Data records:
+++
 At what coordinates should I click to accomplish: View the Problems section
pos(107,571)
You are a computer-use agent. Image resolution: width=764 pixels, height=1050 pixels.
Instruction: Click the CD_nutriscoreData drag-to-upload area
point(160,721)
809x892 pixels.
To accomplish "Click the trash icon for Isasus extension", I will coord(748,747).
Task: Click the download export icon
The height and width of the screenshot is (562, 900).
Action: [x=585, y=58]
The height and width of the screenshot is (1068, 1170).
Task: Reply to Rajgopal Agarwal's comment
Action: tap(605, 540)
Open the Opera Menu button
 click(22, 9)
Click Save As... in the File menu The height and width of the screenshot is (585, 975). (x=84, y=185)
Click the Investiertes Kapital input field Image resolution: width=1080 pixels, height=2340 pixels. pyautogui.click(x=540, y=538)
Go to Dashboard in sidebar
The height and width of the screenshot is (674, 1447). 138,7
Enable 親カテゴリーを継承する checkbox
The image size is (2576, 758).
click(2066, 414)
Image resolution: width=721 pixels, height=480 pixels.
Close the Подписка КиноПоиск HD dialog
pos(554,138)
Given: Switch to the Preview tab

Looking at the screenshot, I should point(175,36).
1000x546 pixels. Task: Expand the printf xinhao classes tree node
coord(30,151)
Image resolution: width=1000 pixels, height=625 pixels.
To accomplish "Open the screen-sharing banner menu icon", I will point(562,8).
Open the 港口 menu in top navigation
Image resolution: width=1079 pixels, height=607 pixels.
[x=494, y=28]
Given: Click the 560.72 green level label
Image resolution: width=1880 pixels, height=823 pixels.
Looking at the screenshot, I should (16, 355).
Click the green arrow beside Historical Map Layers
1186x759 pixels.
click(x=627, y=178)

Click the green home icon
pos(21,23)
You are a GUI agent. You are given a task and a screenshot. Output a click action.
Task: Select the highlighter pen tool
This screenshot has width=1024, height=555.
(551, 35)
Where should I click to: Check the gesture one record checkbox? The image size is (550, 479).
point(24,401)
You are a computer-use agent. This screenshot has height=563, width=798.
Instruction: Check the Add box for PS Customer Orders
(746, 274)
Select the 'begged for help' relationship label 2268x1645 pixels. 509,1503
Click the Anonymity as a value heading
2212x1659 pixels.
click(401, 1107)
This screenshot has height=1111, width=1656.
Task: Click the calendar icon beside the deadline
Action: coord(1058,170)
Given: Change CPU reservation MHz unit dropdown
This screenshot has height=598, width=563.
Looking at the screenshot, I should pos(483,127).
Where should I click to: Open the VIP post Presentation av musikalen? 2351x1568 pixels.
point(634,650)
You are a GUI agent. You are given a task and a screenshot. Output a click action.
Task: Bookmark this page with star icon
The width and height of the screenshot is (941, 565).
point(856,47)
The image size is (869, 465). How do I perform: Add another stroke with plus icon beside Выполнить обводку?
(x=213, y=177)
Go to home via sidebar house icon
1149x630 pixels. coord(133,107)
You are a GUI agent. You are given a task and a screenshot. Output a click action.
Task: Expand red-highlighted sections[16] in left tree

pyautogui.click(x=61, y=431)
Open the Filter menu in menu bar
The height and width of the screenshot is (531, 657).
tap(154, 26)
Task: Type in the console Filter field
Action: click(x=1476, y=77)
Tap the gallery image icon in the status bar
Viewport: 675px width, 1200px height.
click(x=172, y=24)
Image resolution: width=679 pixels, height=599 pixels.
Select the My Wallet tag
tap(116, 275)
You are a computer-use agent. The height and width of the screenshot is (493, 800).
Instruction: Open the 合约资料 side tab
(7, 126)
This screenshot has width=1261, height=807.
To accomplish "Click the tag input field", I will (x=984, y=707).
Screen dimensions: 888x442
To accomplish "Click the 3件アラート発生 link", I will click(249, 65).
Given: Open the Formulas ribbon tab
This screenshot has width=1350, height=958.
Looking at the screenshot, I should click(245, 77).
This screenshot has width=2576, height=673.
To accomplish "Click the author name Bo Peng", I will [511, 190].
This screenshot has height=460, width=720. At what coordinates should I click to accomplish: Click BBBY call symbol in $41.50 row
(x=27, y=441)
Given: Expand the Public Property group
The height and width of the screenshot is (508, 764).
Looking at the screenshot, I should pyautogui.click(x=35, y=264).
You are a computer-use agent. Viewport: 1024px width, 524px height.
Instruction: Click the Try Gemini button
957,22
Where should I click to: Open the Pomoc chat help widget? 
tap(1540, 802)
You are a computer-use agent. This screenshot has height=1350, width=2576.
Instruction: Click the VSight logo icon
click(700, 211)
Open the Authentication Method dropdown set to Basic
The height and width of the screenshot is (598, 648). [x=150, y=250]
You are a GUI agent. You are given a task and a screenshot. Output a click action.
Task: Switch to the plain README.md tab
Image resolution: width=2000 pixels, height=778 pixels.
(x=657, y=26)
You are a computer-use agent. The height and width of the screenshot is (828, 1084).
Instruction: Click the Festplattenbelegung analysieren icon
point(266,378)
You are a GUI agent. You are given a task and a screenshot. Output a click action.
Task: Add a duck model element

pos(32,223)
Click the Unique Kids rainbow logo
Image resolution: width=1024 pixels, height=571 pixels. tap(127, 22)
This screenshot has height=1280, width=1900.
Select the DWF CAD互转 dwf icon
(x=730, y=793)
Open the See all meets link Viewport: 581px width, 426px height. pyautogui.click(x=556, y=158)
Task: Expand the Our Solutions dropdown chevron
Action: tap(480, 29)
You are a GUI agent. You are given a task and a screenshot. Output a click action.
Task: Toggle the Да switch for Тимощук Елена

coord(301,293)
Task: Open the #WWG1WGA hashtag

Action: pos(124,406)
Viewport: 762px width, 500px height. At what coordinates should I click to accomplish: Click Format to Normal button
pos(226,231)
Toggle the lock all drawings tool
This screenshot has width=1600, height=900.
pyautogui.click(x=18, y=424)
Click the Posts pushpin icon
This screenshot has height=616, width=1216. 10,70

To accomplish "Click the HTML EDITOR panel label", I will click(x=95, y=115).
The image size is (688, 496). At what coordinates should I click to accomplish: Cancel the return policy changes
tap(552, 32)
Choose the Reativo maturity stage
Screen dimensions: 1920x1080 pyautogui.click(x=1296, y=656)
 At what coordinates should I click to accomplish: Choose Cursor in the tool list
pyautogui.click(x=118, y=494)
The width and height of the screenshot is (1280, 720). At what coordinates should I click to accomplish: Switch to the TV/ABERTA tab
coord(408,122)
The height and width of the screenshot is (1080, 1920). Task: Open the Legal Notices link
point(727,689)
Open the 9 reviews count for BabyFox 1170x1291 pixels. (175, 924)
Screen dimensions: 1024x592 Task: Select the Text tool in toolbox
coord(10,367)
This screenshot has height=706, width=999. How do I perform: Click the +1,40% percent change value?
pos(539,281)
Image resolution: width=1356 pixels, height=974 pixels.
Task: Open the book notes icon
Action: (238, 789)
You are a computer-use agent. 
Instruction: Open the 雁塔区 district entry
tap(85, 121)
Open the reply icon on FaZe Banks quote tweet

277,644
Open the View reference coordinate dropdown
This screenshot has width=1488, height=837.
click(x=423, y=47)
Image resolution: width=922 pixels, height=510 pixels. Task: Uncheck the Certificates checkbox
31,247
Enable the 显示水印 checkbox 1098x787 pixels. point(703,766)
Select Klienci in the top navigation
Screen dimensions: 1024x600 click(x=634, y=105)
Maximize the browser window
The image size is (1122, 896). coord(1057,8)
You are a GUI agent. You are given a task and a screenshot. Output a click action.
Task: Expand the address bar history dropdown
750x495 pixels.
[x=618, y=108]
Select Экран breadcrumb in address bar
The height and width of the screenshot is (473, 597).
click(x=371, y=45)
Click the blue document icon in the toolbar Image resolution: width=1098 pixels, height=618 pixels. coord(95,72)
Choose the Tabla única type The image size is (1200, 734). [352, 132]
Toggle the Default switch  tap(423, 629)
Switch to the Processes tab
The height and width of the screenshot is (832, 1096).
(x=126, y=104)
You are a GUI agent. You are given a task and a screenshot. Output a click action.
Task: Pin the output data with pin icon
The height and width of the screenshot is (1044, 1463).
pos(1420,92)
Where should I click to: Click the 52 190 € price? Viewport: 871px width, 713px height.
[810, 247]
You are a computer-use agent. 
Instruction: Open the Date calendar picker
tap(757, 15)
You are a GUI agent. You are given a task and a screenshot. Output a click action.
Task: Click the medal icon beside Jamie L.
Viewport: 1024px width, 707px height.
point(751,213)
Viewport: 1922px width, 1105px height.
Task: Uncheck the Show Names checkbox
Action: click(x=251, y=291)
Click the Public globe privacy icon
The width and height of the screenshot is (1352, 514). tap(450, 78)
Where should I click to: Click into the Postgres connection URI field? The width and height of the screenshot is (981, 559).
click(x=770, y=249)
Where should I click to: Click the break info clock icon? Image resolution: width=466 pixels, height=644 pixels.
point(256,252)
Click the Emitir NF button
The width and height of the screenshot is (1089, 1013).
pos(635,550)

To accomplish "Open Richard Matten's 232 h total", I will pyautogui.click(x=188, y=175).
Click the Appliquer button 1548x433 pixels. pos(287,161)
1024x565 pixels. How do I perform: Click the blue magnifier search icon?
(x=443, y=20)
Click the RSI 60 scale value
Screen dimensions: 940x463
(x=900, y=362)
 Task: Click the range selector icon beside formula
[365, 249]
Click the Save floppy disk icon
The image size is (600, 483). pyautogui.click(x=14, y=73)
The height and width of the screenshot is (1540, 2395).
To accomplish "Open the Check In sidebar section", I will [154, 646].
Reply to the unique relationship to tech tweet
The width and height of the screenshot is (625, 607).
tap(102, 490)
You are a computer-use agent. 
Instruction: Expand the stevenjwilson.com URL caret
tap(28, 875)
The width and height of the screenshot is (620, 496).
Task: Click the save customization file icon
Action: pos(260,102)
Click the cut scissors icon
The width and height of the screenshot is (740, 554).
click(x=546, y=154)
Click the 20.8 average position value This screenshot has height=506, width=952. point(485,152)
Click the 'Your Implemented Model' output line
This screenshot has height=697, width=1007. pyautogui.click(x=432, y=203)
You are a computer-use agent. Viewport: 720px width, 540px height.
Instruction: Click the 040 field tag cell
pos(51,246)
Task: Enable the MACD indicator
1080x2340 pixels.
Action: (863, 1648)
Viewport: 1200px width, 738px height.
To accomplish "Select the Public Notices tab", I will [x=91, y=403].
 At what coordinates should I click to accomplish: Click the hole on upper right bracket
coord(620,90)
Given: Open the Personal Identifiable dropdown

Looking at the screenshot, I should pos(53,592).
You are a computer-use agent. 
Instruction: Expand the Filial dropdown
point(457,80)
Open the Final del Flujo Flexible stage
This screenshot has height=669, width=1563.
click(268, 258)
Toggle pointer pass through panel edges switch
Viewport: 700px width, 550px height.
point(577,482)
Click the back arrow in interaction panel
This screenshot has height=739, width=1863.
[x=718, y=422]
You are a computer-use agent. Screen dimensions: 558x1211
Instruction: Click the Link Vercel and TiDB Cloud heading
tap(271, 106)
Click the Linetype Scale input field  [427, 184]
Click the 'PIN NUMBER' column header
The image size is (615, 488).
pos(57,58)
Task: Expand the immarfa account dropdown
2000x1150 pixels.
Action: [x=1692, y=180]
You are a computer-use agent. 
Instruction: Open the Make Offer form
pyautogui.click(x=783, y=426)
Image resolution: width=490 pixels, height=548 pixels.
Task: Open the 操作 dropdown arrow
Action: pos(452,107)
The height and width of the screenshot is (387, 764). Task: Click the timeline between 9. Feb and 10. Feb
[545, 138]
+++
Written exercise
Rewrite everything from the start of the rows down to the line that contains "coord(30,151)", replacing "trash icon" with "delete icon" and leaving all else unchanged.

Full response
 At what coordinates should I click to accomplish: View the Problems section
pos(107,571)
You are a computer-use agent. Image resolution: width=764 pixels, height=1050 pixels.
Instruction: Click the CD_nutriscoreData drag-to-upload area
point(160,721)
809x892 pixels.
To accomplish "Click the delete icon for Isasus extension", I will coord(748,747).
Task: Click the download export icon
The height and width of the screenshot is (562, 900).
Action: [x=585, y=58]
The height and width of the screenshot is (1068, 1170).
Task: Reply to Rajgopal Agarwal's comment
Action: tap(605, 540)
Open the Opera Menu button
 click(22, 9)
Click Save As... in the File menu The height and width of the screenshot is (585, 975). (x=84, y=185)
Click the Investiertes Kapital input field Image resolution: width=1080 pixels, height=2340 pixels. pyautogui.click(x=540, y=538)
Go to Dashboard in sidebar
The height and width of the screenshot is (674, 1447). 138,7
Enable 親カテゴリーを継承する checkbox
The image size is (2576, 758).
click(2066, 414)
Image resolution: width=721 pixels, height=480 pixels.
Close the Подписка КиноПоиск HD dialog
pos(554,138)
Given: Switch to the Preview tab

Looking at the screenshot, I should point(175,36).
1000x546 pixels. Task: Expand the printf xinhao classes tree node
coord(30,151)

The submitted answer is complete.